The Meaning of 'Traditions'

To print this article in Acrobat PDF format (5 pages) click here

 
The following is an excerpt from "Dictionary of Islam," by Thomas Patrick Hughes. T.P. Hughes was a Christian Scholar and missionary in India in the 1886. In this passage, he explores the meaning of the word 'Tradition' and this is what Muslims refer to when they mention the 'Traditions of the Prophet Muhammad, p.b.u.h.' 
TRADITION. It is the belief of all Muhammadans, whether Sunni, Shi'ah, or Wahhabi, that in addition to the revelation contained in the Qur'an, the Prophet received the Wahy ghair Matlu (lit. an unread revelation") whereby he was enabled to give authoritative declarations on religious questions, either moral, ceremonial, or doctrinal. Muhammad traditions are therefore supposed to be the uninspired record of inspired sayings, and consequently occupy a totally different position to what we understand by traditions in the Christian Church. The Arabic words used for these traditions are Hadis, pl. Ahadis, "a saying"; and Sunnah, pl. Sunan "a custom." The word Hadis, in its singular form, is now generally used by both Muhammadan and Christian writers for the collections of traditions. They are records of what Muhammad did (Sunnatu 'l-fi'l), what Muhammad enjoined (Sunnatu 'l-qaul), and that which was done in the presence of Muhammad and which he did not forbid (Sunnatu 't-taqrir). They also include the authoritative sayings and doings of the Companions of the Prophet.

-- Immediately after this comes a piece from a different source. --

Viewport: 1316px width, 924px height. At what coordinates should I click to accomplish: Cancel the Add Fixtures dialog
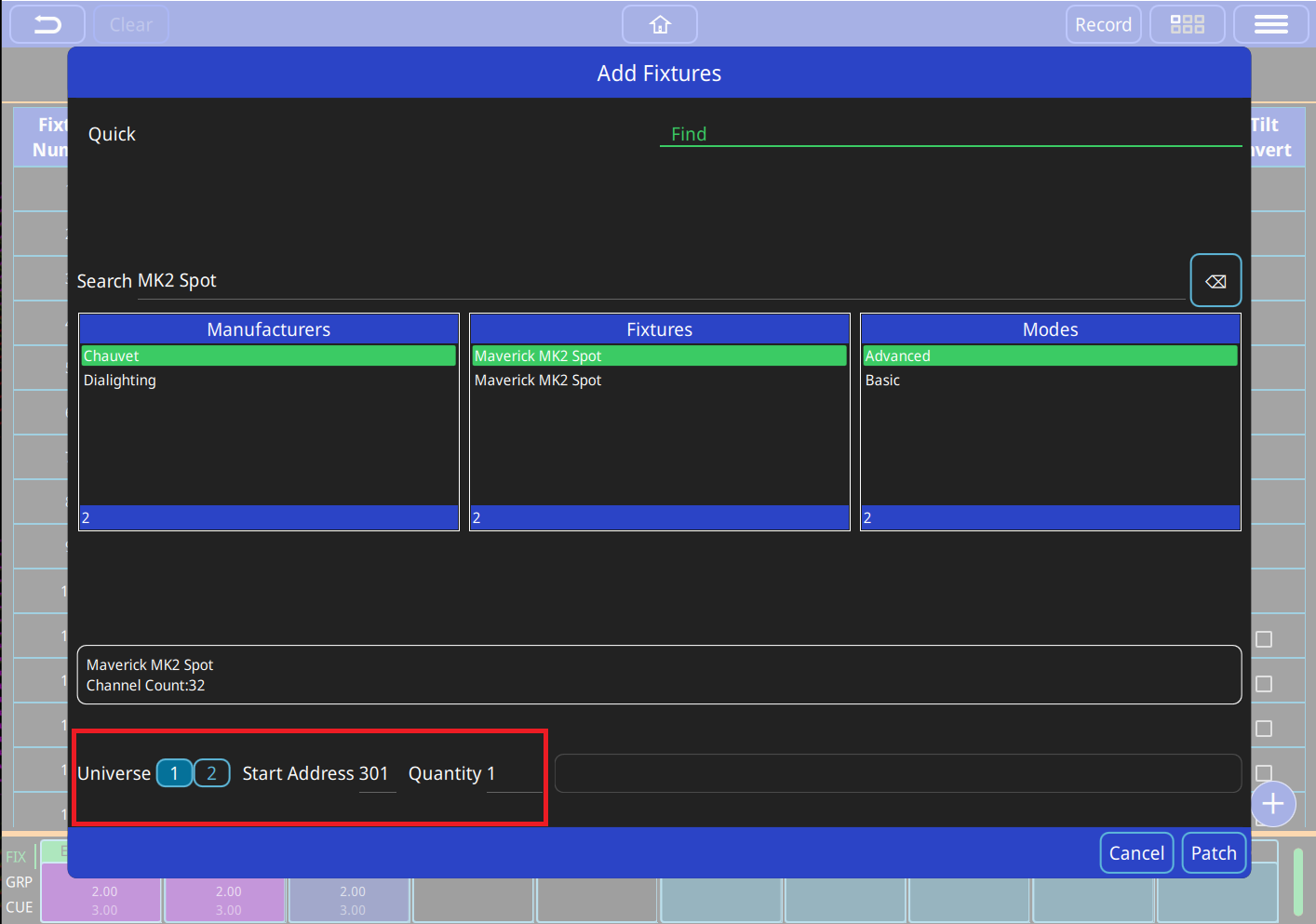(1135, 853)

The following quotations from the Traditions as to the sayings of Muhammad on the subject of this oral law, will explain the position which he intended to assign to it.

"That which the Prophet of God hath made unlawful is like that which God himself hath made so."

"I am no more than a man, but when I enjoin anything respecting religion receive it, and when I order anything about the affairs of the world, then I am nothing more than man."

"Verily the best word is the word of God, and the best rule of life is that delivered by Muhammad."

"I have left you two things, and you will not stray as long as you hold them fast. The one is the book of God, and the other the law (Sunnah) of His Prophet."

"My sayings do not abrogate the word of God, but the word of God can abrogate my sayings."

"Some of my injunctions abrogate others." (Mishkat, book i. Ch. vi.)

Muhammad gave very special injunctions respecting the faithful transmission of his

sayings, for, according to at-Tirmizi, Ibn 'Abbas relates that Muhammad said: "Convey to other persons none of my words, except those ye know of a surety. Verily he who represents my words wrongly shall find a place for himself in the fire."

But notwithstanding the severe warning given by their Prophet, it is admitted by all Muslim scholars that very many spurious traditions have been handed down. Abu Da'ud received only four thousand eight-hundred traditions out of five-hundred thousand, and even in this careful selection, he states, that he has given "those which seem to be authentic and those which are nearly so." (Vide Ibn Khalikan, vol. I. P. 590).

Out of forty thousand persons who have been instrumental in handing down traditions, al Bukhari only acknowledges two thousand as reliable authorities.

In consequence of the unreliable character of the Traditions, the following canons have been framed for the reception or rejection (vide Nukhbatu 'l-Faqr, by Shaikh Shihabu 'd-Din Ahmad, ed. by Captain N. Lees): - 

I. With reference to the character of those who have handed down the tradition:

(1) Hadisu 's-Sahih, a genuine tradition, is one which has been handed down by truly pious persons who have been distinguished for their integrity.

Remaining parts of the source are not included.